**Stated problem**
Arrange everything from the line containing "View 我的大奖 prize link" down to the last of the lines below as a numbered list. Leave out blank lines and pictures.

>>>

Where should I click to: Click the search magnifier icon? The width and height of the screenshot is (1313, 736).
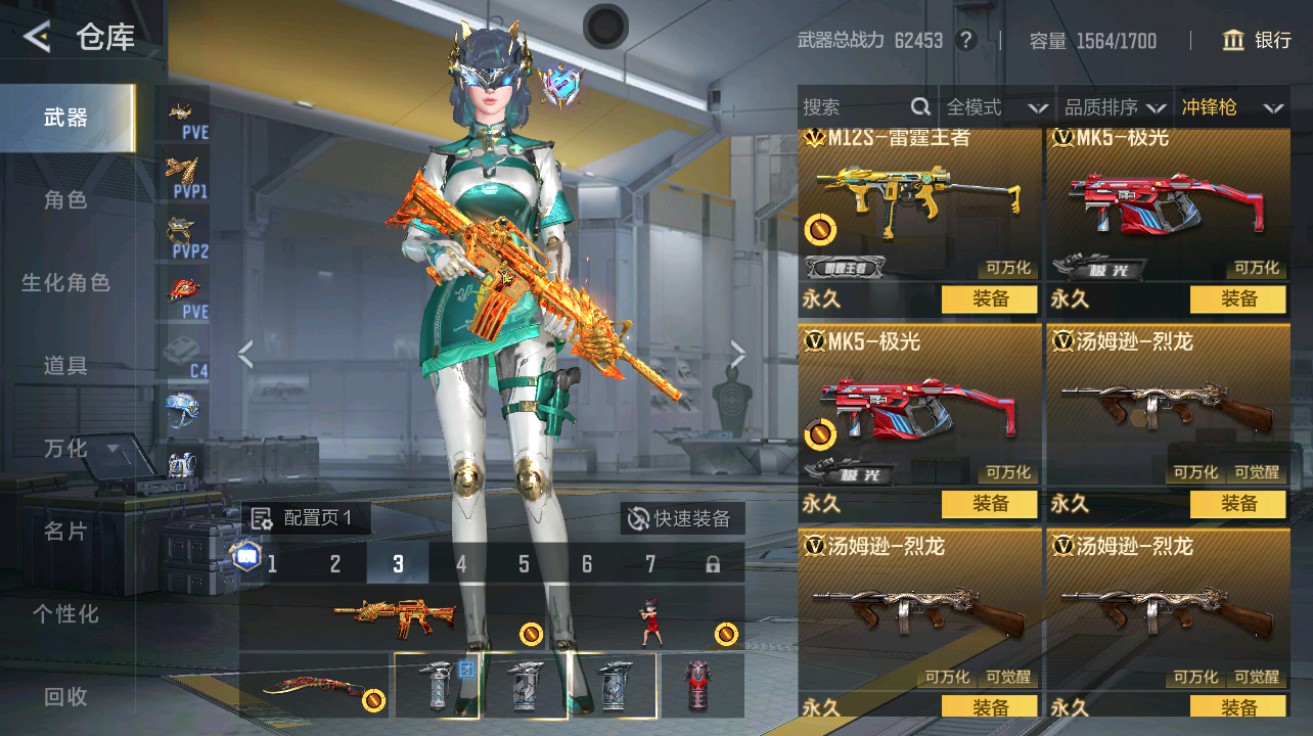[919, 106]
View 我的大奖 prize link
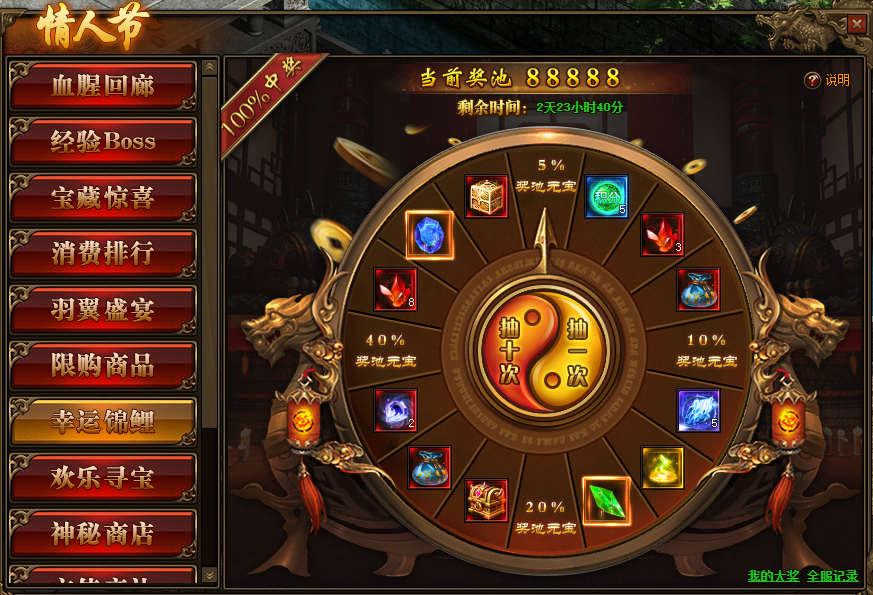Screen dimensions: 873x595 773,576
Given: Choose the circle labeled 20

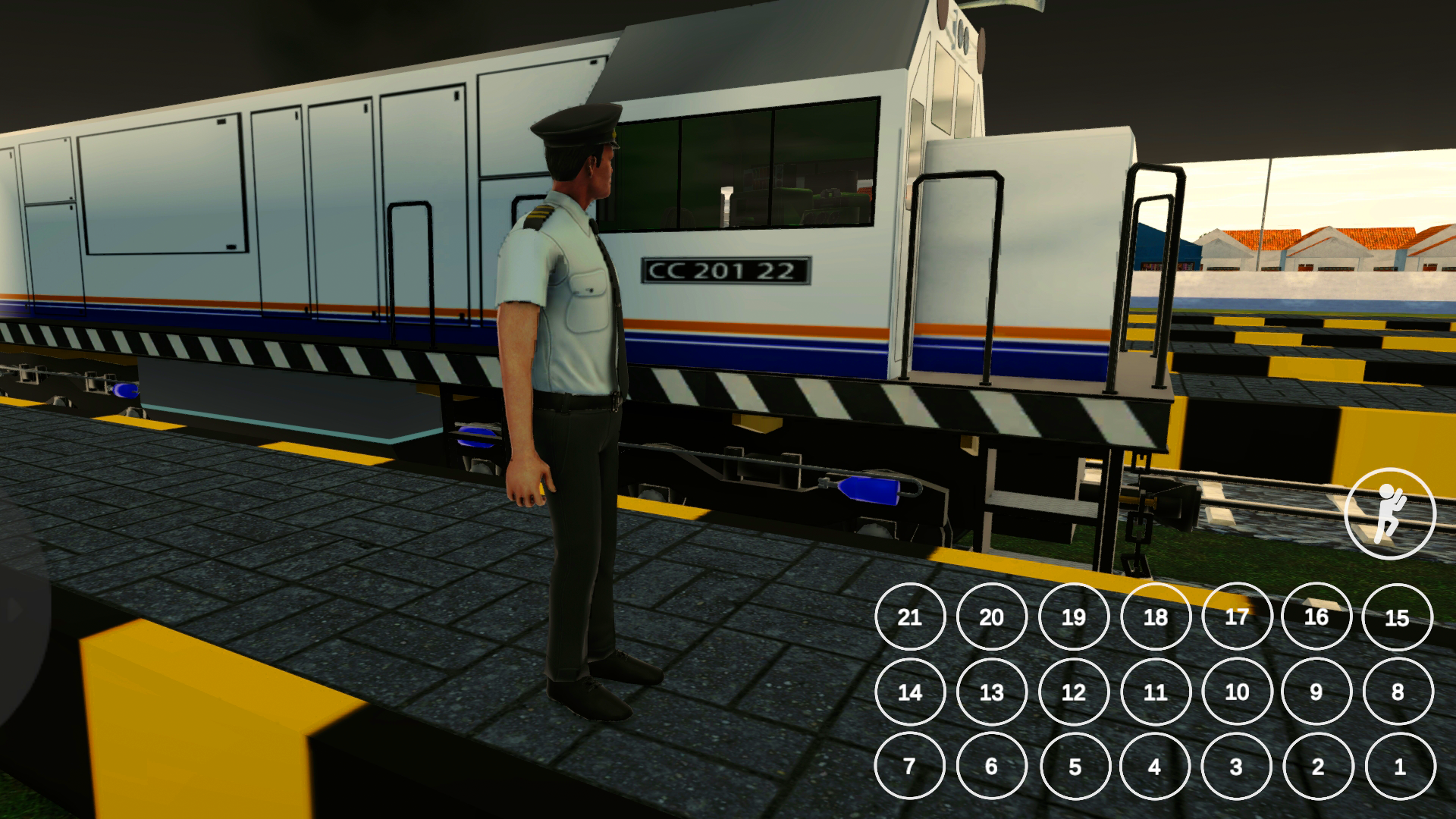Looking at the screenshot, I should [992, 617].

<<<

**Full solution**
1. View 我的大奖 prize link
2. Screen dimensions: 873x595 773,576
3. Given: Choose the circle labeled 20
4. Looking at the screenshot, I should [992, 617].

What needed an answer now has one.